Build-Up
Sirs:
Through the murk of screaming headlines last week TIME readers thought they could see the facts of the German crisis a little more clearly than could most of their bewildered neighbors. Well known to the first group were the depravity of Roehm, the jittery excitableness of Little Man Hitler and Dope Addict Goring, the iconoclastic records of Conservative von Papen and Reactionary von Schleicher, the anomalous position perforce occupied by Grand Old Man Oom Paul von Hindenburg. Many thanks for the two-year build-up which made last week's "purging'' seem logical, the action of its protagonists entirely in character.
CHARLES CASSIL REYNARD
Columbus, Ohio
... I would be the last person to uphold the majority of the activities of Adolf Hitler. But I do not feel that TIME'S unwavering and at times monotonous criticism of his policies and person enables me to understand his present position, power and popularity in Germany. I presume terrorism will now be the explanation. . . .
WALTER R. VOLCKHAUSEN
New York City
. . . Your obituary on Ernst Roehm exhibits the sophisticated intelligence of a Sunday-school teacher addressing a Revival meeting.
AMOS McCoy
New York Citv
Arizona's Ashurst
Sirs:
We, the undersigned residents of Arizona . . . respectfully request that you . . . publish the political record of Henry F. Ashurst, senior Senator from Arizona, giving your estimate of his legislative accomplishments and present worth as a Senator of the United States of America.
ARTHUR T. LAPRADE, CHAS. A. CARSON JR., LIN H. ORME, F. K. MCBRIDE
Phoenix, Ariz.
Sirs:
We, the undersigned readers of TIME, would appreciate a report on the life and activities of our Senator Ashurst of Arizona.

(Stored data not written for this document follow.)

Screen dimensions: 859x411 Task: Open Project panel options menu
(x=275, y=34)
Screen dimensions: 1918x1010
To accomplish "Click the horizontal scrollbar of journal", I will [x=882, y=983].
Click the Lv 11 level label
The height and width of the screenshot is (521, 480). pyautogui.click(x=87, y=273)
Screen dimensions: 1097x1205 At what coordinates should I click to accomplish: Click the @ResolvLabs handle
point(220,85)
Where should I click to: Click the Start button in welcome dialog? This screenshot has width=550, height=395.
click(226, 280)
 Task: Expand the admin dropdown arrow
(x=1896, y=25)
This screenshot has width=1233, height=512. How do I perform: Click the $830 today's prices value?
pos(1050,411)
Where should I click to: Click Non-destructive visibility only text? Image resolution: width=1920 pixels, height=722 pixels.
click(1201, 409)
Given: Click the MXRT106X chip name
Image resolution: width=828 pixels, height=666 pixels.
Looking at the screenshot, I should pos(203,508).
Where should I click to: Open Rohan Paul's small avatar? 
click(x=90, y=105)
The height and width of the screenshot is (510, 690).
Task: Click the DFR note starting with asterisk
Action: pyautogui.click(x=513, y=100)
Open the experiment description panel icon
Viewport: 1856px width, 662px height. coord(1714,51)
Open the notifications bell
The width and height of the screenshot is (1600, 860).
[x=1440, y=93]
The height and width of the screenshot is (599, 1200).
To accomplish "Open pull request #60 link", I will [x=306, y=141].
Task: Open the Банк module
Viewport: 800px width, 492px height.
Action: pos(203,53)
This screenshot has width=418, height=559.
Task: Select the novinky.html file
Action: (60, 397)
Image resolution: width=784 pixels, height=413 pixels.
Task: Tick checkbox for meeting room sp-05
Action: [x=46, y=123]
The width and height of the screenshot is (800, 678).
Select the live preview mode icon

JACK BRADLEY, ALEXANDER A. RAISIN, L. D. ROGERS, J. W. EDGAR, FRED D. STUTT
Phoenix, Ariz.
The record of Senator Henry Fountain Ashurst of Arizona is as follows:
Born: at Winnemucca, Humboldt County, Nev., Sept. 13. 1874. Start in life: cowboy. Career: in 1875 his parents settled near Flagstaff. Ariz. When he was 12. his father's cattle business ceased to prosper. Henry helped out at home, hired out as a range rider, attending the Flagstaff schools in the winter. At 18 he got the job of turnkey at the Flagstaff County Jail, subsequently becoming a deputy sheriff. A spell at the Stockton (Calif.) Business College fitted him for the law. Aged 21, he was elected to the Arizona Territorial Legislature. Two years later he became Speaker, and in the same year was admitted to the bar and hung out his shingle at Williams. In 1902 he went to the Territorial Senate. After a year at the University of Michigan (1903—04) studying law and political economy, he returned to Williams where he married Elizabeth McEvoy Renoe and was made district attorney of Coconino County in 1904. Five years later he moved to Prescott to pursue private practice. In 1912, when Arizona was admitted to the Union, the Legislature picked him as the State's first U. S. Senator. A thoroughgoing Democrat, he has served in the Senate ever since.